Le Comité pour la protection des journalistes vient de publier un rapport d’enquête sur les sévices subis en prison par 58 journalistes palestiniens.
Des coups, de la musique à très haut volume (dans ce que les prisonniers surnomment « la chambre disco »), des chocs électriques, des violences sexuelles, la pendaison par les bras (surnommée le strappado), la négligence médicale, la privation sensorielle et la privation de nourriture (le CPJ a calculé une perte de poids moyenne de 23,5 kg) sont très souvent décrits par les témoins, qui ont été détenus dans 13 établissements différents dans le cadre d’une rétention administrative.

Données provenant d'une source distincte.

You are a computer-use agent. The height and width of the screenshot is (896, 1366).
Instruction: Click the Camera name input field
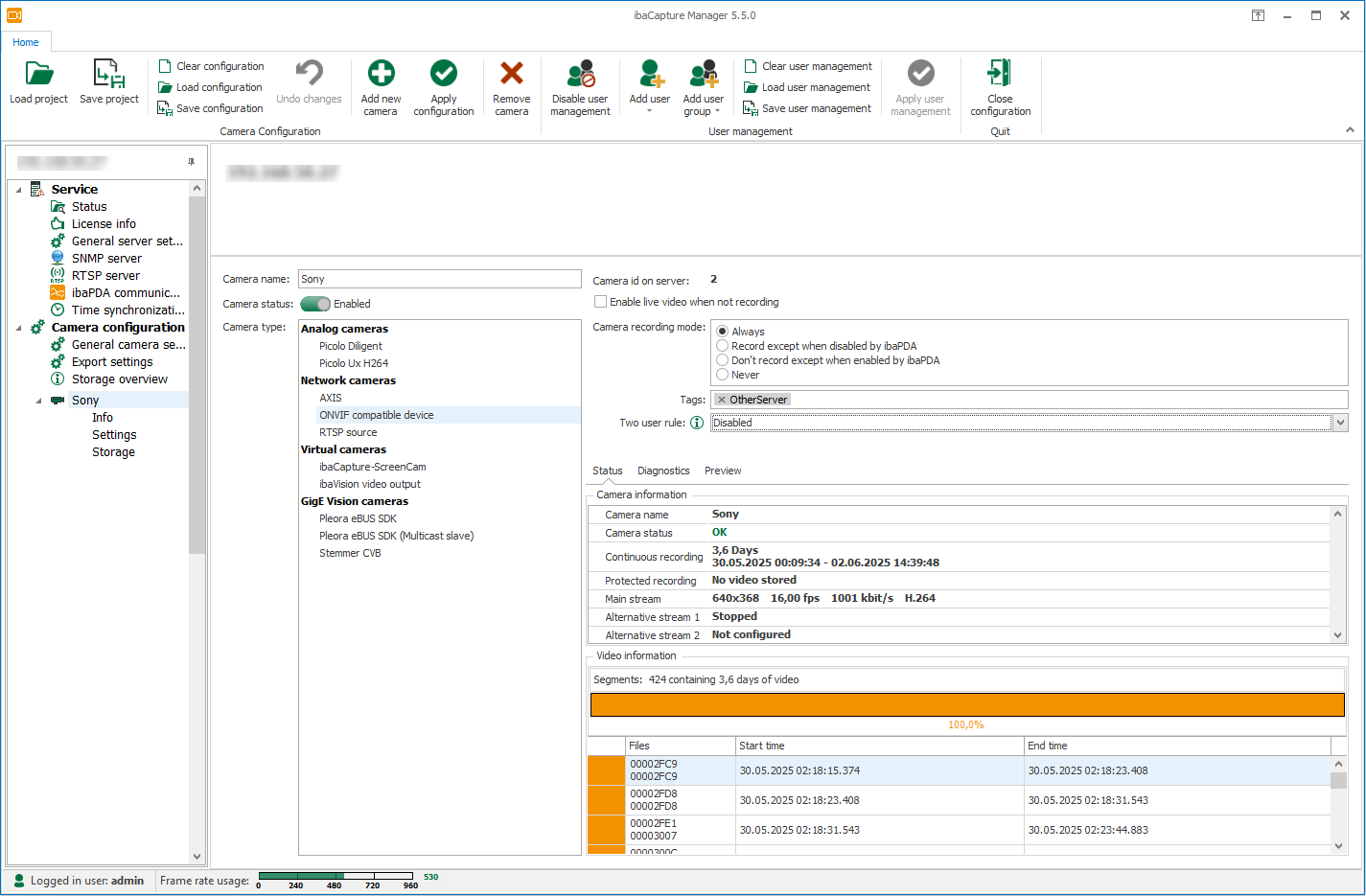pos(439,279)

Le CPJ a documenté l’arrestation de 94 journalistes et d’un travailleur des médias, dont 33 à Gaza, 60 en Cisjordanie et deux en Israël. Trente étaient toujours emprisonnés le 19 février 2026 et 48 d’entre eux n’ont jamais fait l’objet de poursuites judiciaires. Interrogées par le CPJ, les autorités israéliennes ont protesté de leur innocence et affirmé respecter les conventions internationales en vigueur.
Le rapport est téléchargeable en ligne ici en anglais et en arabe.
Pour la deuxième année consécutive, Israël est le pays qui a tué le plus de journalistes au monde.